Matlab Double cast from Uint64

Question

I am casting a 64bit fixed point number to floating point. How should that be done in Matlab? The following code gives different results. What is the difference between typecast and the double(x)

temp = 2^32*uint64(MSB) + uint64(LSB);
out_0(1, 1) = typecast(temp, 'double');
out_1(1, 1) = double(temp);

An Example:

temp = 4618350711997530112

data = typecast(temp, 'double')

data =

    5.9194

>> double(temp)

ans =

    4.6184e+18

Answer 1

If you want to maintain the same number, you should definitely use double to convert it:

double Convert to double precision.
double(X) returns the double precision value for X.

Whereas typecast maintains the internal representation, i.e. the bytes are maintained the same but or differently interpreted:

typecast Convert datatypes without changing underlying data.
Y = typecast(X, DATATYPE) convert X to DATATYPE. If DATATYPE has
fewer bits than the class of X, Y will have more elements than X. If
DATATYPE has more bits than the class of X, Y will have fewer
elements than X.

Note that it is only possible to use typecast when the number of bytes are the same, which is not true for double as it tries to represent the same number as close as possible in double precision.
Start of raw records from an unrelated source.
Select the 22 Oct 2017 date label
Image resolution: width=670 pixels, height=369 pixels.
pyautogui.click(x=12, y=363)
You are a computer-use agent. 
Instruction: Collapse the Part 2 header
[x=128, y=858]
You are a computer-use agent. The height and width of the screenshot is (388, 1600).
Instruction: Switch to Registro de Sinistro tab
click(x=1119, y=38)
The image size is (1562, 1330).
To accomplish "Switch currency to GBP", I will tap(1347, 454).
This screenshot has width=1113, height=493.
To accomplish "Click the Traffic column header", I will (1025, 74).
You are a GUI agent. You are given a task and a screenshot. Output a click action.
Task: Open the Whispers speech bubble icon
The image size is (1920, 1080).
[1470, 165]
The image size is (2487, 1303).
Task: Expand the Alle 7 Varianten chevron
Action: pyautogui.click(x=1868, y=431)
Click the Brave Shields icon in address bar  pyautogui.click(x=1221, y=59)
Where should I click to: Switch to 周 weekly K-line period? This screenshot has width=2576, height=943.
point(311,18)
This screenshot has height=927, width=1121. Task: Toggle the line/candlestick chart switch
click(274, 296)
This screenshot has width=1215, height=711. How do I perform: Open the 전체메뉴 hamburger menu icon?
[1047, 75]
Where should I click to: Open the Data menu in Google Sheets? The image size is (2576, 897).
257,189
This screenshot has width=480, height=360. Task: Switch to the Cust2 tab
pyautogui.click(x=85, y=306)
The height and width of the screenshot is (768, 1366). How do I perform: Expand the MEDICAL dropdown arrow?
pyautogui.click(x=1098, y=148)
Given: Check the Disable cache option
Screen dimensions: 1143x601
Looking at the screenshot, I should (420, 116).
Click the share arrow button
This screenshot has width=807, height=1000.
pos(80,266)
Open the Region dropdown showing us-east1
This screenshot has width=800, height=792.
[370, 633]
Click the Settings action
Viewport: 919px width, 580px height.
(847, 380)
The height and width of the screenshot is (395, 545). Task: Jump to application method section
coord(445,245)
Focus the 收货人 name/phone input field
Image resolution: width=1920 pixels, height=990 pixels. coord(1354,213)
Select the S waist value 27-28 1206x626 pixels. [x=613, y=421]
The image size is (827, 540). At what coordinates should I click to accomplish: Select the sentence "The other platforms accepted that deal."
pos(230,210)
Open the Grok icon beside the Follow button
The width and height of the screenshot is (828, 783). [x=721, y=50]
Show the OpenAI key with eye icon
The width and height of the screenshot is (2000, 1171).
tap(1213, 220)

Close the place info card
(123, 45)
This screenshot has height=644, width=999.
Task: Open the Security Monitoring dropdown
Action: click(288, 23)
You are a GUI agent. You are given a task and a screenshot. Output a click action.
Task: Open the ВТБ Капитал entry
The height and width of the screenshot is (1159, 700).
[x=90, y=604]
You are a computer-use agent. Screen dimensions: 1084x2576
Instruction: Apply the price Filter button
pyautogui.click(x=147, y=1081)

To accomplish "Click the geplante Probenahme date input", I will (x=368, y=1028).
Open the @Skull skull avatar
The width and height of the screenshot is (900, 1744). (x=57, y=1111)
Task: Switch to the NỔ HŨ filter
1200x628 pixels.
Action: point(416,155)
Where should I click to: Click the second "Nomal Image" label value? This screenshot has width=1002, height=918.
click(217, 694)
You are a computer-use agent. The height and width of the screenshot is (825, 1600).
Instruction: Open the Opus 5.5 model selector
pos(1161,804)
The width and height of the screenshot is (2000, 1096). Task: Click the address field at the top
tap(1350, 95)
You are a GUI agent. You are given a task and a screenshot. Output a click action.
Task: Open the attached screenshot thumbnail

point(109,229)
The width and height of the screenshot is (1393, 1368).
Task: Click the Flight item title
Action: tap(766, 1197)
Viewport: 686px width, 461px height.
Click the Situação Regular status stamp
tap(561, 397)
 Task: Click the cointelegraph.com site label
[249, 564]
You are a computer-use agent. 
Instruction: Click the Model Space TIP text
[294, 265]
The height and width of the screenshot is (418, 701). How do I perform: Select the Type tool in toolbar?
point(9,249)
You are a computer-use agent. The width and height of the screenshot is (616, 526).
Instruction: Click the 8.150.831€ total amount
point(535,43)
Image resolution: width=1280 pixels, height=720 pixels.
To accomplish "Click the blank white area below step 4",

For example, you cannot typecast uint32 to double, but you can typecast two uint32 to one double number. If you use double to convert it, you will obtain respectively one and two doubles.

C++ equivalent

X = double(uint64(123));
=> int64_t x = 123; double X = x;

X = typecast(uint64(123), 'double')
=> int64_t x = 123; double X = reinterpret_cast<double>(x);

Answer 2

In addition, because it seems you have two 32-bit uint values MSB and LSB; To convert them to uint 64 you can use typecast.

U = typecast([MSB,LSB],'uint64')

Then conversion to double as suggested by m7913d

D = double(U)

So you see typecast has a very different function compared to double.